Diving for iPhones, and Other Things

You may know that I offer a weekly blog for The Drunken Odyssey every Monday, but what you probably don’t know is that I usually write my post the night before it is scheduled for release, which, for any of you who have been the editor of anything, know is an extremely–what is the literary word for this?–dickish thing to do.

Today was slightly different in that I am visiting Orlando, which is where said editor (who apparently actually reads these blogs) lives, so I got to see him and discuss my blog in person as we slathered honey mustard on French fries in a hotel at Disney World.

Contemporary Resort

When he asked me about my blog posts, I wanted to jump into Bay Lake, the man-made body of water apparently infested with brain-eating amoebas and try to swim for the castle. But instead I tried to shove as many fries into my mouth as I possibly could and looked down. Interestingly enough, I employed this same tactic when I was four and a boy in the McDonald’s play pen told me I was pretty. So not much has changed regarding my communication skills.

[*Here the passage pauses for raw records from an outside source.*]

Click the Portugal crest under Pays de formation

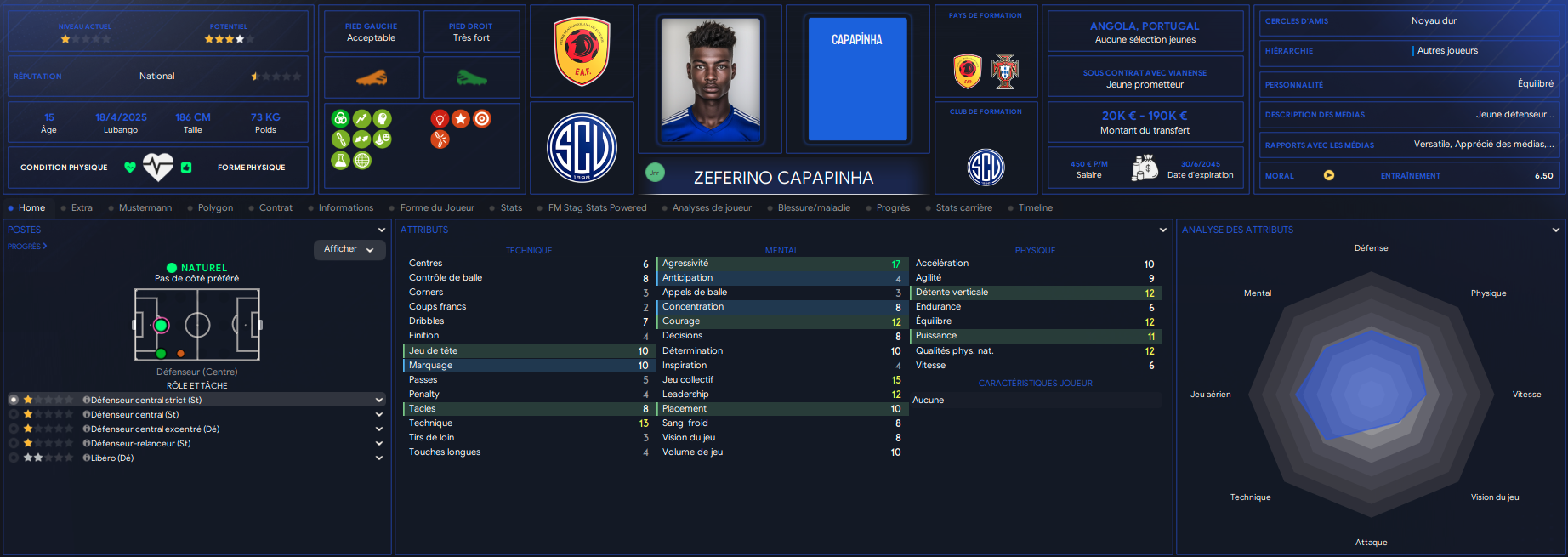pos(1005,71)
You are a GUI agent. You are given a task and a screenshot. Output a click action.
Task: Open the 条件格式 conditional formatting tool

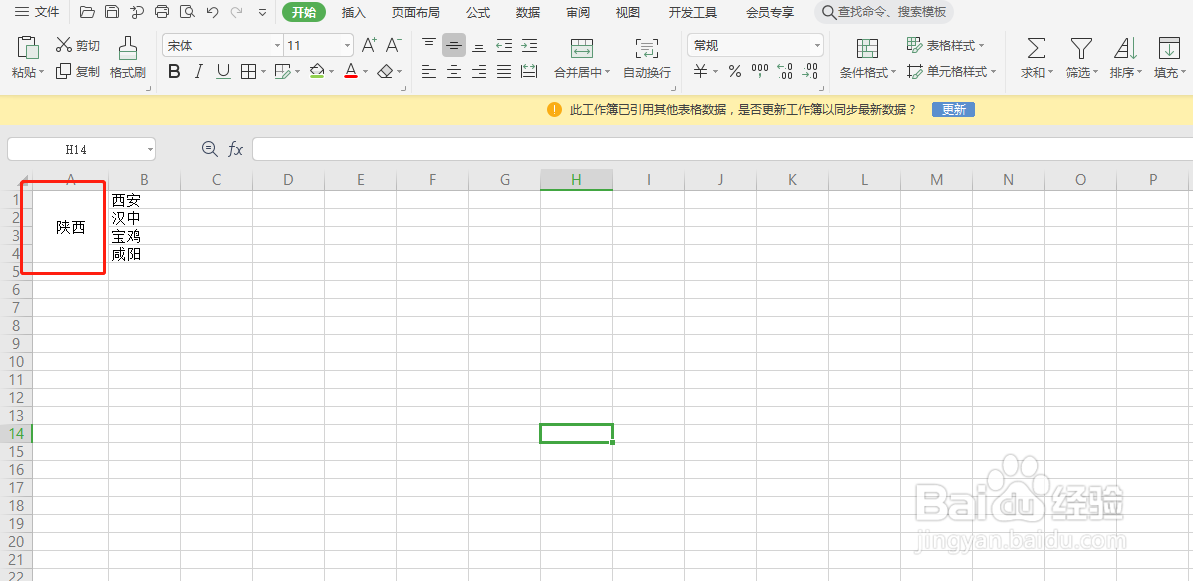tap(866, 58)
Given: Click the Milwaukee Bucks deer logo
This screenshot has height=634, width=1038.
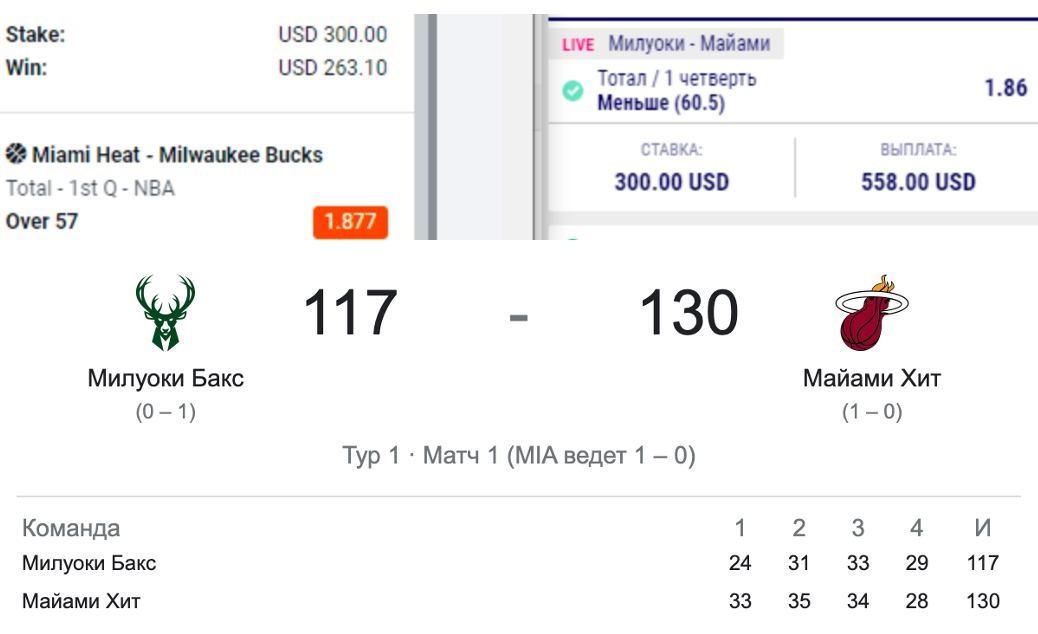Looking at the screenshot, I should click(x=165, y=313).
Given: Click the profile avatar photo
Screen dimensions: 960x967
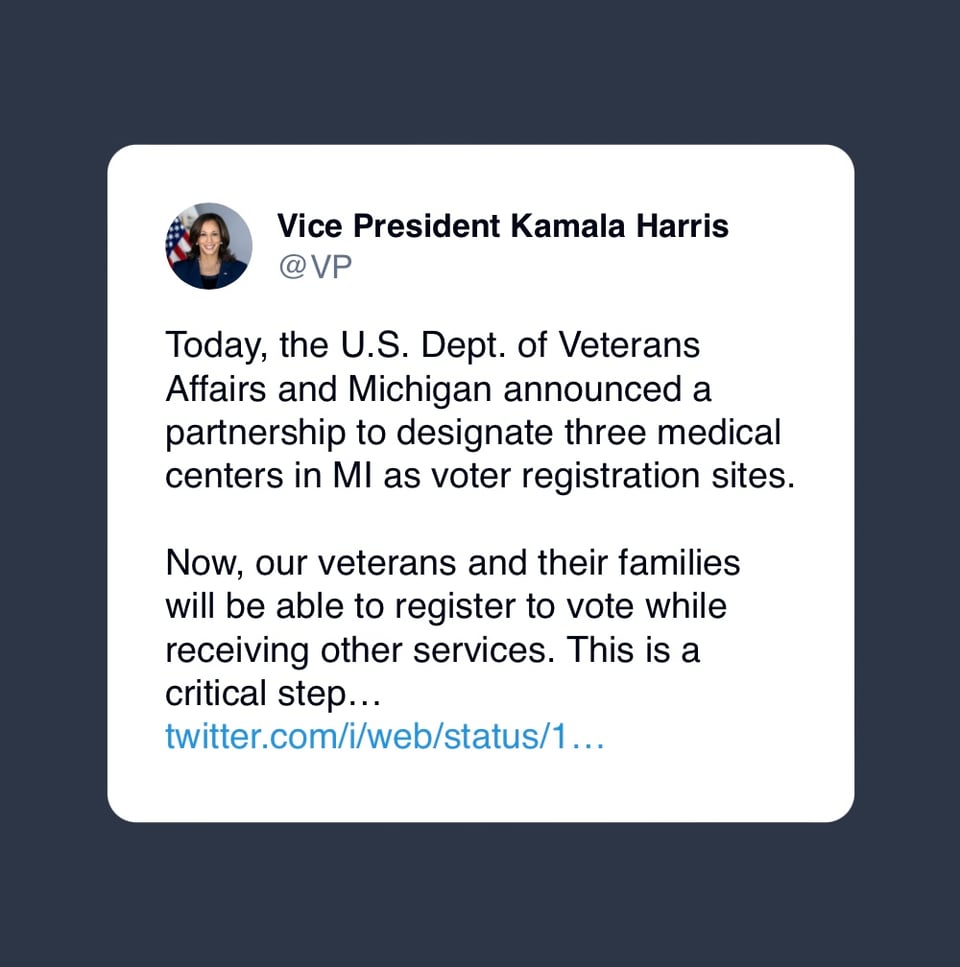Looking at the screenshot, I should click(208, 246).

I fumbled my way through a conversation that went through my childhood, why I felt the need to kill my Sims characters in a horrible fire, the time my grandma tried to sell me, and my general lack of professional literary ambition. If it weren’t for the brain-eating amoebas, I would have gladly jumped into the freezing water, kicked off my sneakers and started swimming…or floating. But, in the words of Kent Brockman: “Little girl likes her brain.”

Contempo Cafe

After we were done refilling our sodas for the third time (the maximum allowable refills), the editor-who-shall-not-be-named and I took a series of boats, ferries, and monorails around the free areas of the park.

Bay Lake Boat

It was then we met a sailor whose job included diving for dropped smart phones in the brain-rotting lake, since insurance companies need to have the damaged phone back before funding a new one.

Disney’s River Country was closed in 2001, more than 20 years after an 11-year-old boy died after contracting amoebic meningoencephalitis, an amoeba that attacks the nervous system. According to the boy’s parents, River Country was the only place he had been swimming. So now, only the smart phone diver can swim in Bay Lake.

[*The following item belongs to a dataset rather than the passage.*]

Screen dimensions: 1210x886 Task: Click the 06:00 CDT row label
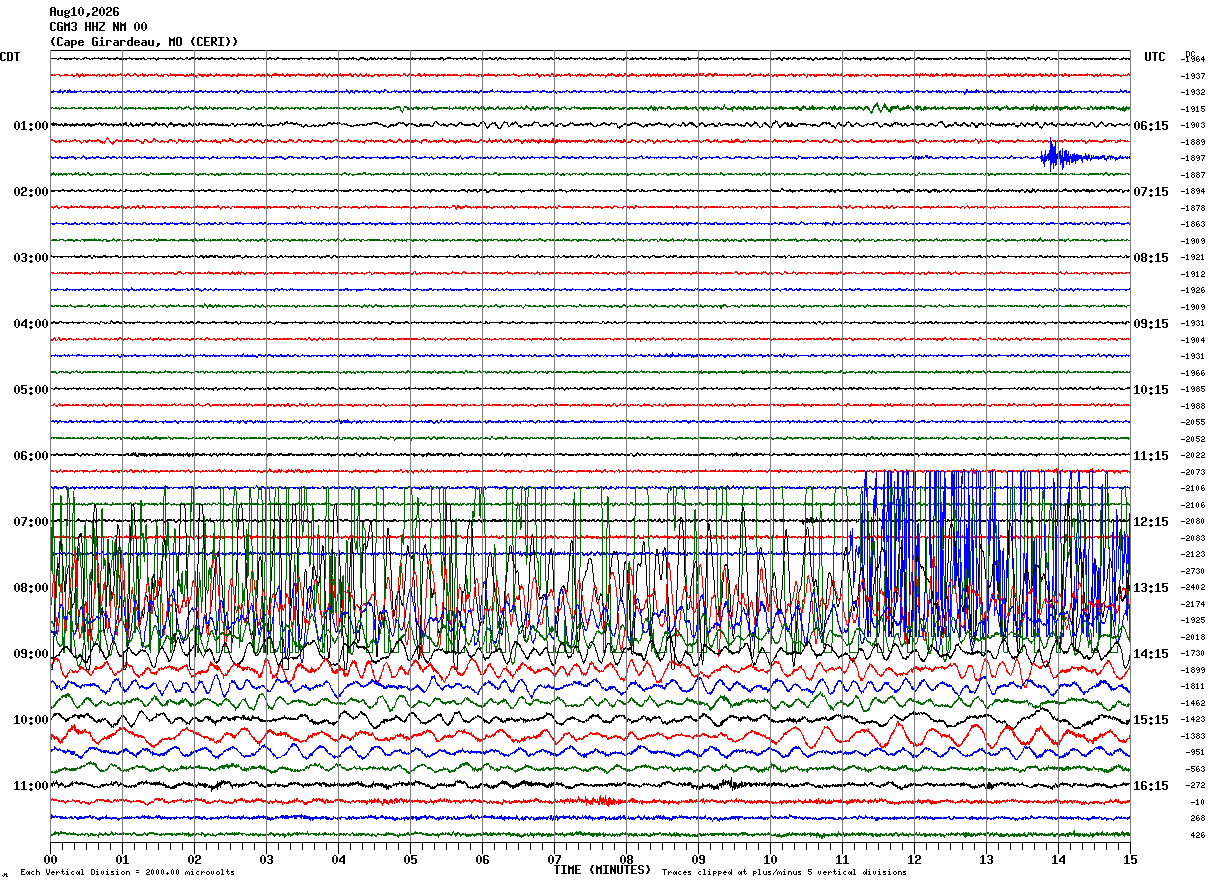point(31,456)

There were a whole bunch of questions I wanted to ask, like:

  • How does it feel to risk your life swimming after carelessly ruined phones?
  • Can you feel the amoeba entering through your nose and attacking your brain?
  • Do you have to wear ear and nose plugs? What about…other openings?
  • Do you think it’s kind of funny that you’re risking your fully-formed adult brain to retrieve a device that seems to eat the brains of developing ones?

I didn’t say any of those things, but the epileptic inside me really wanted to know. Hearing about a foreign object invading your head space and turning it inside-out brought me right back to the night I ran into my garage screaming because I thought my own dad was trying to kill me (even though he was only trying to turn my radio), because I missed the places I’d see that I’d never been to, or because I felt the conviction that I was right, and it really was everyone else who was wrong.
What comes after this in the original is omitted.